In both adults and infants, IVH can cause dangerous increases in ICP, damage to the brain tissue, and hydrocephalus.

==Epidemiology==
IVH has been reported to occur in approximately 25% of infants who are born with a very low birth weight. In preterm infants, intraventricular haemorrhage and germinal matrix haemorrhage are the most widely reported neurological disorders. Approximately 12,000 infants each year are diagnosed with germinal matrix haemorrhage or intraventricular haemorrhage in the United States.

==Research==

In 2002, a Dutch retrospective study analysed cases where neonatologists had intervened and drained CSF by lumbar or ventricular punctures if ventricular width (as shown on ultrasound) exceeded the 97th centile as opposed to the 97th centile plus 4 mm. Professors Whitelaw's original Cochrane review published in 2001 as well as evidence from previous randomised control trials indicated that interventions should be based on clinical signs and symptoms of ventricular dilatation. An international trial has instead looked an early (97th centile) versus late (97th centile plus 4 mm) for intervening and draining CSF.

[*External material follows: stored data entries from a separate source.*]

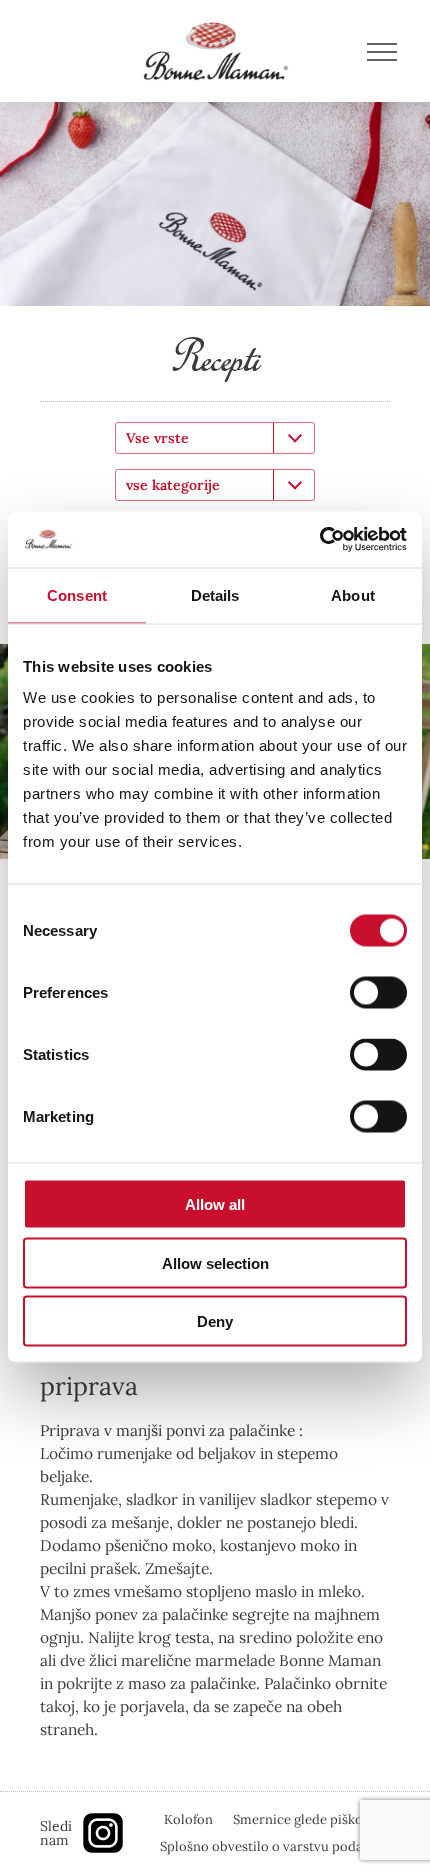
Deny (215, 1321)
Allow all (215, 1204)
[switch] (378, 993)
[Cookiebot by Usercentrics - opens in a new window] (319, 540)
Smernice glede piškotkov (311, 1819)
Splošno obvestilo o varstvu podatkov (275, 1846)
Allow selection (215, 1262)
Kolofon (188, 1819)
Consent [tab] (77, 594)
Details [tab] (215, 594)
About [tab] (353, 594)
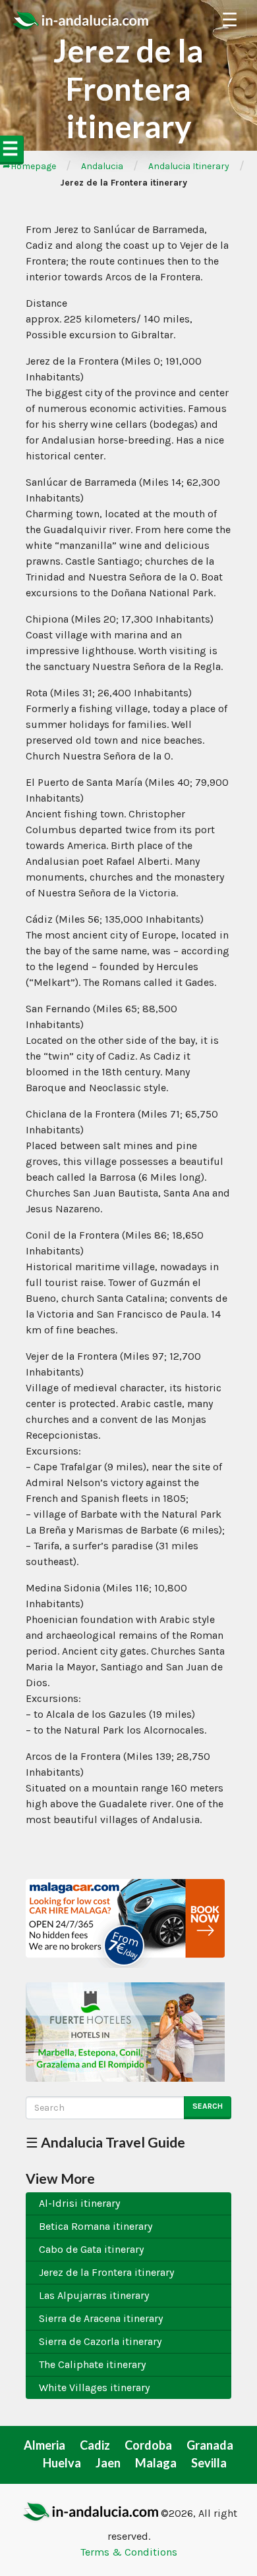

DRIFT has been tested in an international randomised clinical trial; although it did not significantly lower the need for shunt surgery, severe cognitive disability at two years Bayley (MDI <55) was significantly reduced. Repeated lumbar punctures are used widely to reduce the effects in increased intracranial pressure and an alternative to ventriculoperitoneal (VP) shunt surgery that cannot be performed in case of intraventricular haemorrhage. The relative risk of repeated lumbar puncture is close to 1.0, therefore it is not statistically therapeutic when compared to conservative management and does raise the risk of subsequent CSF infection.